Pictures are to be excluded. Please print only the lines from the one containing "You are a GUI" through the end of the data, exactly as they appear.

________________________________________

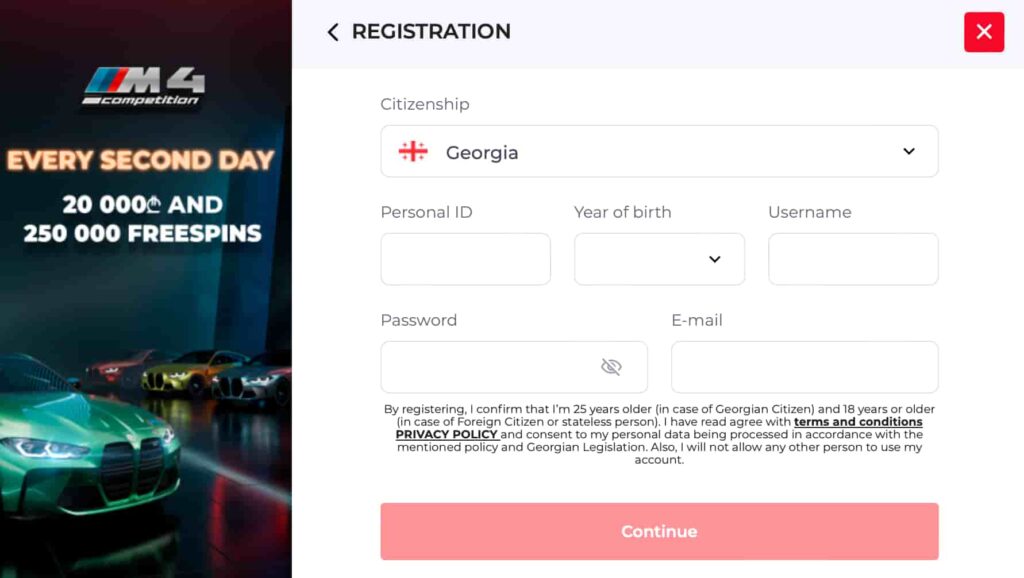
Task: Click the 250 000 FREESPINS banner text
Action: point(142,233)
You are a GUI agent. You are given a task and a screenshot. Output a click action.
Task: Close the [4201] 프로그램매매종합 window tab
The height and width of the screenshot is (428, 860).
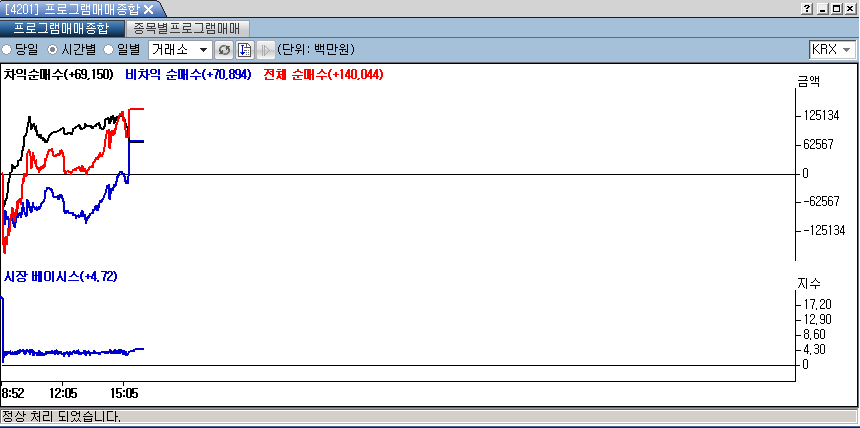[148, 9]
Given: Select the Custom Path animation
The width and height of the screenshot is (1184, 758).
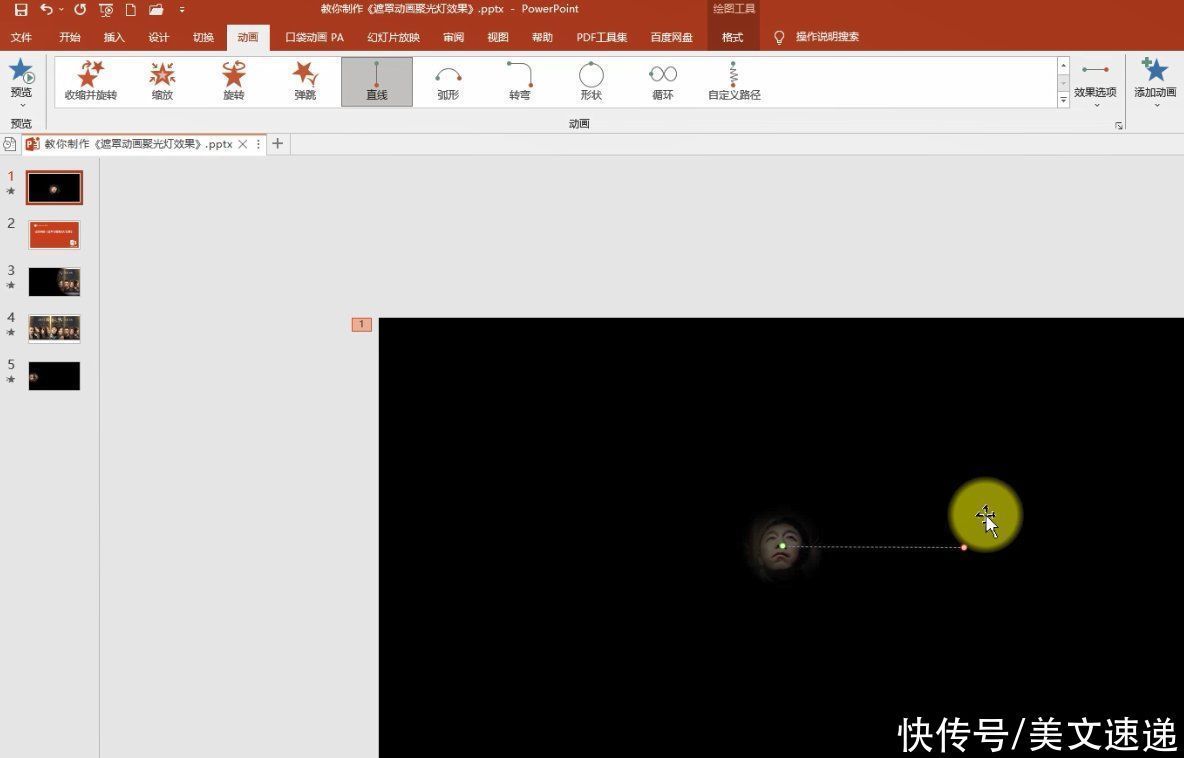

________________________________________

• _Expected output_:
You are a GUI agent. You are given a task and a screenshot. Output a click action.
Task: Close the [4201] 프로그램매매종합 window tab
The height and width of the screenshot is (428, 860).
[148, 9]
Given: Select the Custom Path animation
The width and height of the screenshot is (1184, 758).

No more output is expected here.